Segment Start: Source records

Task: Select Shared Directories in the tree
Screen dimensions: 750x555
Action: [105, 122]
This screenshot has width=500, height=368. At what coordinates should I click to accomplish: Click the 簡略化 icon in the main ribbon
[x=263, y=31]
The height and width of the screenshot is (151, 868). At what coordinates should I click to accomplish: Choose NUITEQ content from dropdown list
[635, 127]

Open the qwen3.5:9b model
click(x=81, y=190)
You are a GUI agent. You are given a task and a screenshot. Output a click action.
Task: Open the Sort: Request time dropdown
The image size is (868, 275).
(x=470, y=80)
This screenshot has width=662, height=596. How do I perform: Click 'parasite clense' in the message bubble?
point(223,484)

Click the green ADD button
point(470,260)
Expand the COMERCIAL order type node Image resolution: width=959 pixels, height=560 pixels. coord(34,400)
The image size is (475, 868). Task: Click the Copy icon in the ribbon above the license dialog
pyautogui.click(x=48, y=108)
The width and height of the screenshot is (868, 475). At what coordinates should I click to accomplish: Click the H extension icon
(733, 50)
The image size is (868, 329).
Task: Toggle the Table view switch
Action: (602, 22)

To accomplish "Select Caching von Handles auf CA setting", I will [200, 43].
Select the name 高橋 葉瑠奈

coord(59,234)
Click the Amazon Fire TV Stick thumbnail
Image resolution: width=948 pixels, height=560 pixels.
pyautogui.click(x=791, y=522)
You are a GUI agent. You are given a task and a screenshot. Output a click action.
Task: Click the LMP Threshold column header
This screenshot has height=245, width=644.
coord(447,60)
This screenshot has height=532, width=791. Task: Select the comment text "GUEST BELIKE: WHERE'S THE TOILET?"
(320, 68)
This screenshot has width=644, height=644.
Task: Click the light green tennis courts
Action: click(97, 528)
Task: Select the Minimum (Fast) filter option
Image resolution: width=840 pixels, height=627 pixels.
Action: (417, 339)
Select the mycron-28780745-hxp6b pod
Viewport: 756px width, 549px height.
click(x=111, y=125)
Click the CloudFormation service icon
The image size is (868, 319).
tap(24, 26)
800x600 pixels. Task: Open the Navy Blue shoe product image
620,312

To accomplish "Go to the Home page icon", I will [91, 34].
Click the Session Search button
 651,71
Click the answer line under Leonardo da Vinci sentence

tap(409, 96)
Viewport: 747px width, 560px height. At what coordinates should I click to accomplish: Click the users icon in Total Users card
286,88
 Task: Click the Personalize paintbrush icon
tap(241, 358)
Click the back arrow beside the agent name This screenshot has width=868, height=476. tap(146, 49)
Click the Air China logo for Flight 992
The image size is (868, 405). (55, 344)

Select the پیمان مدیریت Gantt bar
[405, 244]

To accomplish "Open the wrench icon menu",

Segment End: Source records

▶ What is being asked: Only the lines above that include the word "will" belong in the answer; copy each one.

▶ Result:
To accomplish "Select Caching von Handles auf CA setting", I will [200, 43].
To accomplish "Go to the Home page icon", I will [91, 34].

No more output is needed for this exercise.